Trotzdem US-Minister?

Kennedy: Chemikalien machen Kinder zu Transgendern

Außenpolitik
16.11.2024 21:07
Porträt von krone.at
Von krone.at

Der künftige US-Präsident Donald Trump will Robert F. Kennedy Jr. zum Gesundheitsminister machen. Der 70-Jährige war drogensüchtig, verbreitet Verschwörungstheorien, lehnt Impfungen ab und berichtete, ein Wurm fresse sein Gehirn auf (siehe Video oben) ...

Ohne eine einzige wissenschaftliche Grundlage hatte Robert F. Kennedy Jr. in der Vergangenheit behauptet, dass Impfungen zu Autismus führen würden und W-Lan Krebs verursache. Chemikalien in der Umwelt machen ihm nach Kinder zu Transgendern, sprich zu Menschen, die sich nicht mit dem Geschlecht identifizieren, als das sie auf die Welt gekommen sind.

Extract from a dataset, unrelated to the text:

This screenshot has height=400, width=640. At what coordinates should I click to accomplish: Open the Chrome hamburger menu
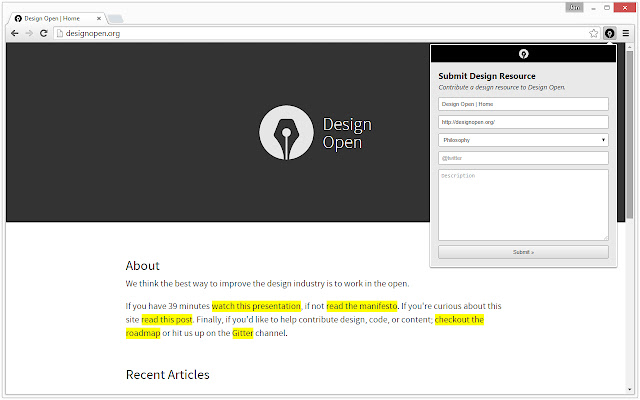coord(626,33)
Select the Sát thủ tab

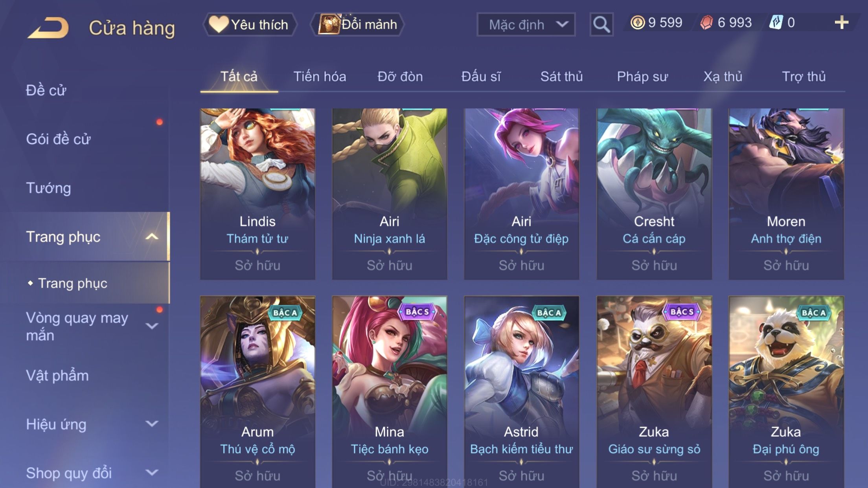point(561,77)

Der designierte US-Präsident Donald Trump machte sich in der Vergangenheit öffentlich über Transpersonen lustig und kündigte an, den „Transgender-Irrsinn“ der Biden-Regierung zu beenden. Er will unter anderem ein Verbot von Diskriminierung aufgrund von sexueller Orientierung und Geschlechtsidentität in Schulen aufheben, das erst Anfang des Jahres eingeführt wurde.

Robert Kennedy
Robert Kennedy(Bild: AFP)
Kennedy mit Donald Trump (von links)
Kennedy mit Donald Trump (von links)(Bild: AFP)

Kampf gegen Übergewicht
In Kennedy dürfte Trump somit einen Verbündeten haben. Der Politiker kündigte darüber hinaus an, „einige unglaubliche Dinge“ zu tun, die Bevölkerung in den USA würde wieder gesund, versprach er. Seine Pläne: Fettleibigkeit in den USA bekämpfen, Lebensmittelgutscheine für Softdrinks und hoch verarbeitete Lebensmittel abschaffen sowie Diabetes-Medikamente günstiger anbieten.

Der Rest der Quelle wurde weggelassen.